:: DATA SECTION ::
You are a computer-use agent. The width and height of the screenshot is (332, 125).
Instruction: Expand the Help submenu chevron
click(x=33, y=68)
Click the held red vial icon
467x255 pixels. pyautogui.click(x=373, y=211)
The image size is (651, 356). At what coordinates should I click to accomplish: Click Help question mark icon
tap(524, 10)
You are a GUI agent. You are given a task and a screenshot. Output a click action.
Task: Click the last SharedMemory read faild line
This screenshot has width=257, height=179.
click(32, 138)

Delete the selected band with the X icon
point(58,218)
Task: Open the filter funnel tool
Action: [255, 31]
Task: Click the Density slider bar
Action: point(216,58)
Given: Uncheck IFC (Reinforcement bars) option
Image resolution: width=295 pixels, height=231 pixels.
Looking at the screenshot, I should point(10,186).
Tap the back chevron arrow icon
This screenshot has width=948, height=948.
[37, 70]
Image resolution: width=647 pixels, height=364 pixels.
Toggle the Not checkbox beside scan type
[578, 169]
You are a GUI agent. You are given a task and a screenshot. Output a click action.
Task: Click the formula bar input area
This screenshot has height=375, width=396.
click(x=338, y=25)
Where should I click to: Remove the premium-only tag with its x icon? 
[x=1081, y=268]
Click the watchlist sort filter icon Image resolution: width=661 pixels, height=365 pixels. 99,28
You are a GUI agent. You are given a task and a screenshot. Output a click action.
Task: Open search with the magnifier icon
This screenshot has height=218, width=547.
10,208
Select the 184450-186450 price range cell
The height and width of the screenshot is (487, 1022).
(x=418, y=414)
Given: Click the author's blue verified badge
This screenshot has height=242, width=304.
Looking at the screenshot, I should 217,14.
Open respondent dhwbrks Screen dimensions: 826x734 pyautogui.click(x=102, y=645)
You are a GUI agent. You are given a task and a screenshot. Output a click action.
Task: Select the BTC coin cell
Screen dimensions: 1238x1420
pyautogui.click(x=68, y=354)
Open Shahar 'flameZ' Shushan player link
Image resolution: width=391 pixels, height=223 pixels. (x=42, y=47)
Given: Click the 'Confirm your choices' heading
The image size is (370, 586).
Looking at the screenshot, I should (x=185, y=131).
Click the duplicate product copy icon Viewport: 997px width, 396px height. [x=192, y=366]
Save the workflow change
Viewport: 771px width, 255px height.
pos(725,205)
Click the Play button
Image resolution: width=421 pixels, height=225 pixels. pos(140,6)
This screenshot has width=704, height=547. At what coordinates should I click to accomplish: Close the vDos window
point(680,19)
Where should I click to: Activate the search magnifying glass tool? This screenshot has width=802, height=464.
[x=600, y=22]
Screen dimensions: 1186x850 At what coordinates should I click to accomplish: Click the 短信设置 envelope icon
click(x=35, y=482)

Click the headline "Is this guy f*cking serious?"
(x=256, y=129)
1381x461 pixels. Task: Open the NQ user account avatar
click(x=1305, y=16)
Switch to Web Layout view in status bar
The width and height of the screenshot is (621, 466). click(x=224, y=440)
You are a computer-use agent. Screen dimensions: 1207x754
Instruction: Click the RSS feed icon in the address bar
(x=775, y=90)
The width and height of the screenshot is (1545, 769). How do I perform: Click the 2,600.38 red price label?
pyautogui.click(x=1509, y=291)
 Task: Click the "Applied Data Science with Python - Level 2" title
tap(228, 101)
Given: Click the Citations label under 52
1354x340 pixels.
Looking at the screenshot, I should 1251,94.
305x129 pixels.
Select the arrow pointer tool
:::
DESCRIPTION OF THE TASK: Print only these lines, exactly: the one containing "Switch to Web Layout view in status bar" and all after it to the end of the entries.

ANSWER BOX:
Switch to Web Layout view in status bar
The width and height of the screenshot is (621, 466). click(x=224, y=440)
You are a computer-use agent. Screen dimensions: 1207x754
Instruction: Click the RSS feed icon in the address bar
(x=775, y=90)
The width and height of the screenshot is (1545, 769). How do I perform: Click the 2,600.38 red price label?
pyautogui.click(x=1509, y=291)
 Task: Click the "Applied Data Science with Python - Level 2" title
tap(228, 101)
Given: Click the Citations label under 52
1354x340 pixels.
Looking at the screenshot, I should 1251,94.
305x129 pixels.
Select the arrow pointer tool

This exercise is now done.